Reconnect, Loss Timeout, And Fast Fail
Three knobs are easy to confuse:
reconnect_delay_sec: how long to wait between reconnect attempts.ctrlr_loss_timeout_sec: how long a controller may be lost before SPDK gives up.fast_io_fail_timeout_sec: how soon queued I/O may fail while the controller is unavailable.
diskengine uses short reconnect-oriented values in baremetal attach references from /home/lolwierd/Projects/excloud/diskengine/diskengine/docs/baremetal.md, and the code constructs those params in internal/baremetal/nvme_attach.go: attachNvmeConnection.
The operational tradeoff is simple: a long loss timeout hides transient network loss but can make guest I/O appear hung. A short fast-fail timeout reveals problems quickly but may surface transient blips to the VM.
Edge Cases And Failure Modes
Attach succeeds but no bdev appears:
The controller may connect while namespace discovery or bdev examine lags. Check the RPC return from bdev_nvme_attach_controller, bdev_get_bdevs, and bdev_nvme_get_controllers.
Controller name collision:
SPDK controller names are not just labels. diskengine derives names from NQN using controllerNameForNQN; if naming changes, cleanup and base-bdev derivation can break.
NQN maps to expected bdev name incorrectly:
diskengine assumes one namespace per subsystem in baseBdevNameFromNQN, producing a controller-derived name plus n1. If a subsystem exports multiple namespaces, that assumption fails.
Local RDMA source address missing:
Baremetal attach may fail before SPDK connect if diskengine cannot find a usable local RDMA interface. See internal/baremetal/nvme_attach.go: localRDMAHostAddr.
Concurrent attach/detach:
The diskengine client notes in internal/spdkclient/coord.go: LockController explain why overlapping controller operations are risky. Even when SPDK is asynchronous, object state transitions can be externally visible through RPCs.

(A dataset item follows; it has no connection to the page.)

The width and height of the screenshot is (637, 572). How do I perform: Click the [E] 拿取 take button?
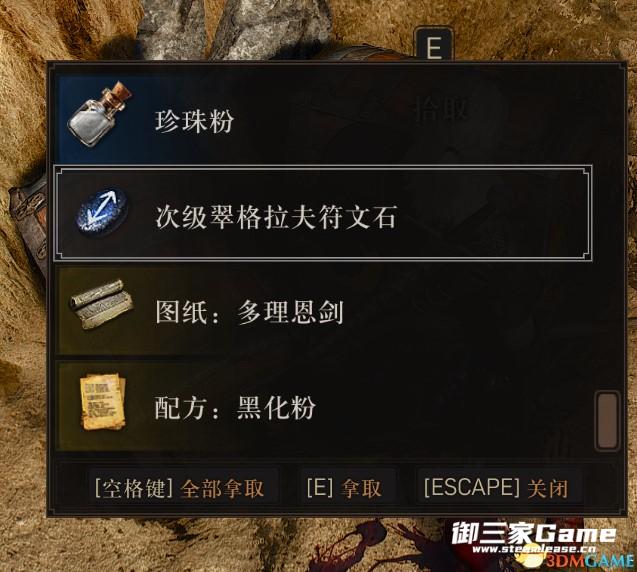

Reset or reconnect during bdev graph inspection:
diskengine avoids some bdev_get_bdevs paths during reset because production crashes were observed. See internal/baremetal/utils.go: areBaseBdevsReady and internal/baremetal/utils.go: areBaseBdevsPresentViaIoPaths.
Misconceptions To Kill
"The remote lvol is copied to baremetal when attached."
No. Attach creates a controller connection and local bdev representation. Data is read and written remotely as I/O occurs.
"A controller is the same thing as a bdev."
No. A controller can expose one or more namespaces. Each namespace can become a bdev. diskengine mostly assumes one namespace, but the concepts remain separate.
"Multipath means RAID."
No. Multipath is multiple transport paths to the same logical namespace. RAID combines multiple bdevs into another bdev.
"If bdev_nvme_get_controllers shows enabled, all data paths are healthy."
Not always. Use bdev_nvme_get_io_paths, bdev I/O stats, and RAID state to understand actual path use.
Lab: Attach Sequence Walkthrough
Given:
- NQN:
nqn.2024-01.io.excloud:storage.nodeA.disk123.lvol456 - Target RDMA IP:
10.10.1.20 - Target RDMA port:
4420 - Local host RDMA IP:
10.10.2.30
Write the intended bdev_nvme_attach_controller params:
name: deterministic name from NQN.trtype:RDMA.adrfam:IPv4orIPv6.traddr: target IP.trsvcid: target port.subnqn: NQN.hostaddr: local RDMA IP if required.- reconnect/loss/fast-fail values.
multipath: enabled where diskengine expects it.
Then inspect module/bdev/nvme/bdev_nvme_rpc.c: rpc_bdev_nvme_attach_controller_decoders and verify every field exists.
Source Reading Exercise
Start at module/bdev/nvme/bdev_nvme_rpc.c: rpc_bdev_nvme_attach_controller. Follow the path until bdev registration:
- Where is JSON decoded?
- Where is
spdk_bdev_nvme_createcalled? - Where does a namespace become an SPDK bdev?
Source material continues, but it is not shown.